Repeat every line of the material, character for character.

------------------------------------------------

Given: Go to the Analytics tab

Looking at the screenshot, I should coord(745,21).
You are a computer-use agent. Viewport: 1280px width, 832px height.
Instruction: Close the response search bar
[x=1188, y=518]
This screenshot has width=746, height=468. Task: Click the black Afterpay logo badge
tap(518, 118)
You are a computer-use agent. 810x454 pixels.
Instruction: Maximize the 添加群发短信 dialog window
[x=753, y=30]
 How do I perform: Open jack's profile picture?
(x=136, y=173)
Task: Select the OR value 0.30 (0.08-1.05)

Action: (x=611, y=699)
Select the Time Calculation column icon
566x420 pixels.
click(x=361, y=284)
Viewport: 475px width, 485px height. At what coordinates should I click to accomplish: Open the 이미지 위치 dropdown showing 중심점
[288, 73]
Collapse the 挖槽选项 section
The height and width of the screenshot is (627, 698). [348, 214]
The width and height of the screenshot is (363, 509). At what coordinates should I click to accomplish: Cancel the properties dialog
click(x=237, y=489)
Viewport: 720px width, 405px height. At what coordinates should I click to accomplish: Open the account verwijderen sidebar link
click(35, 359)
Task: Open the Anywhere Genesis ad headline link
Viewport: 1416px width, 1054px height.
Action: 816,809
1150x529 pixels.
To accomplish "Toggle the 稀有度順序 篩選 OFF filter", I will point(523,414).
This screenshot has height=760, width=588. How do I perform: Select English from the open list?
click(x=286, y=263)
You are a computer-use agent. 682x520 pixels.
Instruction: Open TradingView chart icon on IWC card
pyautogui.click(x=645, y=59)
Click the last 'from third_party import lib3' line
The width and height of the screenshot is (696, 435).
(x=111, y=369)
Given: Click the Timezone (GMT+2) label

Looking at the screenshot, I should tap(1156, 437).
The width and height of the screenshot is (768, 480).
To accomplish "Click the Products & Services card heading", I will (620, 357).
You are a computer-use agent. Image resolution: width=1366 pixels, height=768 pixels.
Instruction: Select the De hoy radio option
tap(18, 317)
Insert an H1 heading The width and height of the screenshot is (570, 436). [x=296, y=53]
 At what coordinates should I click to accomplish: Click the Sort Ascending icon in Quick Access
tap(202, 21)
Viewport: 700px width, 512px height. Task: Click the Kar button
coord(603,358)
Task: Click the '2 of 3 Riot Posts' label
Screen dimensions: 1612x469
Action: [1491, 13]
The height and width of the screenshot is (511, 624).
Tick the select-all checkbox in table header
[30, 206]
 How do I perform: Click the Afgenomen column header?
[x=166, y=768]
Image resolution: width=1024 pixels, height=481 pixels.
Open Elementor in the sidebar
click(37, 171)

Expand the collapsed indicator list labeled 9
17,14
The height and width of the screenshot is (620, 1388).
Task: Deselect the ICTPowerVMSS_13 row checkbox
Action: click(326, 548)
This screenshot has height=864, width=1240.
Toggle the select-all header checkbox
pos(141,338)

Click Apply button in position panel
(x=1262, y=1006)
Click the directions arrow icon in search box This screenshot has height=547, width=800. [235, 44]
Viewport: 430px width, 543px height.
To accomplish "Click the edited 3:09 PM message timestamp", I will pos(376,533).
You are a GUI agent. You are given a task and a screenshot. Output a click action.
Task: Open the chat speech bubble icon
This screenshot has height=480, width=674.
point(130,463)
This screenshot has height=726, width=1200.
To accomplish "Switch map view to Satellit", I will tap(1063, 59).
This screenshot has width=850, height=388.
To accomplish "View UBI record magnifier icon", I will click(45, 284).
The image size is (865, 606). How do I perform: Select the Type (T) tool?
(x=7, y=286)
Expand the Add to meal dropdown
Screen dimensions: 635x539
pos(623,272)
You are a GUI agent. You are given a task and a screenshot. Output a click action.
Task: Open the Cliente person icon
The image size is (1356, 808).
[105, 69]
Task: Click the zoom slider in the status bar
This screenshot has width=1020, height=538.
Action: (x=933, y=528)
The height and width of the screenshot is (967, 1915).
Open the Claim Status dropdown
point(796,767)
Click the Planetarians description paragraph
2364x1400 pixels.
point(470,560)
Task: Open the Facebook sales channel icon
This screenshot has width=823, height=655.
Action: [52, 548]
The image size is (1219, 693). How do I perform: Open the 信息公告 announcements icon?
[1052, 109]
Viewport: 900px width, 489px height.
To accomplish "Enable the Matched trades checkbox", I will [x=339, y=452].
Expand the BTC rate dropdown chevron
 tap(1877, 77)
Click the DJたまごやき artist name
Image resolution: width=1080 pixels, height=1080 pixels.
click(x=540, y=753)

------------------------------------------------

Solution to this exercise
Given: Go to the Analytics tab

Looking at the screenshot, I should coord(745,21).
You are a computer-use agent. Viewport: 1280px width, 832px height.
Instruction: Close the response search bar
[x=1188, y=518]
This screenshot has width=746, height=468. Task: Click the black Afterpay logo badge
tap(518, 118)
You are a computer-use agent. 810x454 pixels.
Instruction: Maximize the 添加群发短信 dialog window
[x=753, y=30]
 How do I perform: Open jack's profile picture?
(x=136, y=173)
Task: Select the OR value 0.30 (0.08-1.05)

Action: (x=611, y=699)
Select the Time Calculation column icon
566x420 pixels.
click(x=361, y=284)
Viewport: 475px width, 485px height. At what coordinates should I click to accomplish: Open the 이미지 위치 dropdown showing 중심점
[288, 73]
Collapse the 挖槽选项 section
The height and width of the screenshot is (627, 698). [348, 214]
The width and height of the screenshot is (363, 509). At what coordinates should I click to accomplish: Cancel the properties dialog
click(x=237, y=489)
Viewport: 720px width, 405px height. At what coordinates should I click to accomplish: Open the account verwijderen sidebar link
click(35, 359)
Task: Open the Anywhere Genesis ad headline link
Viewport: 1416px width, 1054px height.
Action: 816,809
1150x529 pixels.
To accomplish "Toggle the 稀有度順序 篩選 OFF filter", I will point(523,414).
This screenshot has height=760, width=588. How do I perform: Select English from the open list?
click(x=286, y=263)
You are a computer-use agent. 682x520 pixels.
Instruction: Open TradingView chart icon on IWC card
pyautogui.click(x=645, y=59)
Click the last 'from third_party import lib3' line
The width and height of the screenshot is (696, 435).
(x=111, y=369)
Given: Click the Timezone (GMT+2) label

Looking at the screenshot, I should tap(1156, 437).
The width and height of the screenshot is (768, 480).
To accomplish "Click the Products & Services card heading", I will (620, 357).
You are a computer-use agent. Image resolution: width=1366 pixels, height=768 pixels.
Instruction: Select the De hoy radio option
tap(18, 317)
Insert an H1 heading The width and height of the screenshot is (570, 436). [x=296, y=53]
 At what coordinates should I click to accomplish: Click the Sort Ascending icon in Quick Access
tap(202, 21)
Viewport: 700px width, 512px height. Task: Click the Kar button
coord(603,358)
Task: Click the '2 of 3 Riot Posts' label
Screen dimensions: 1612x469
Action: [1491, 13]
The height and width of the screenshot is (511, 624).
Tick the select-all checkbox in table header
[30, 206]
 How do I perform: Click the Afgenomen column header?
[x=166, y=768]
Image resolution: width=1024 pixels, height=481 pixels.
Open Elementor in the sidebar
click(37, 171)

Expand the collapsed indicator list labeled 9
17,14
The height and width of the screenshot is (620, 1388).
Task: Deselect the ICTPowerVMSS_13 row checkbox
Action: click(326, 548)
This screenshot has height=864, width=1240.
Toggle the select-all header checkbox
pos(141,338)

Click Apply button in position panel
(x=1262, y=1006)
Click the directions arrow icon in search box This screenshot has height=547, width=800. [235, 44]
Viewport: 430px width, 543px height.
To accomplish "Click the edited 3:09 PM message timestamp", I will pos(376,533).
You are a GUI agent. You are given a task and a screenshot. Output a click action.
Task: Open the chat speech bubble icon
This screenshot has height=480, width=674.
point(130,463)
This screenshot has height=726, width=1200.
To accomplish "Switch map view to Satellit", I will tap(1063, 59).
This screenshot has width=850, height=388.
To accomplish "View UBI record magnifier icon", I will click(45, 284).
The image size is (865, 606). How do I perform: Select the Type (T) tool?
(x=7, y=286)
Expand the Add to meal dropdown
Screen dimensions: 635x539
pos(623,272)
You are a GUI agent. You are given a task and a screenshot. Output a click action.
Task: Open the Cliente person icon
The image size is (1356, 808).
[105, 69]
Task: Click the zoom slider in the status bar
This screenshot has width=1020, height=538.
Action: (x=933, y=528)
The height and width of the screenshot is (967, 1915).
Open the Claim Status dropdown
point(796,767)
Click the Planetarians description paragraph
2364x1400 pixels.
point(470,560)
Task: Open the Facebook sales channel icon
This screenshot has width=823, height=655.
Action: [52, 548]
The image size is (1219, 693). How do I perform: Open the 信息公告 announcements icon?
[1052, 109]
Viewport: 900px width, 489px height.
To accomplish "Enable the Matched trades checkbox", I will [x=339, y=452].
Expand the BTC rate dropdown chevron
 tap(1877, 77)
Click the DJたまごやき artist name
Image resolution: width=1080 pixels, height=1080 pixels.
click(x=540, y=753)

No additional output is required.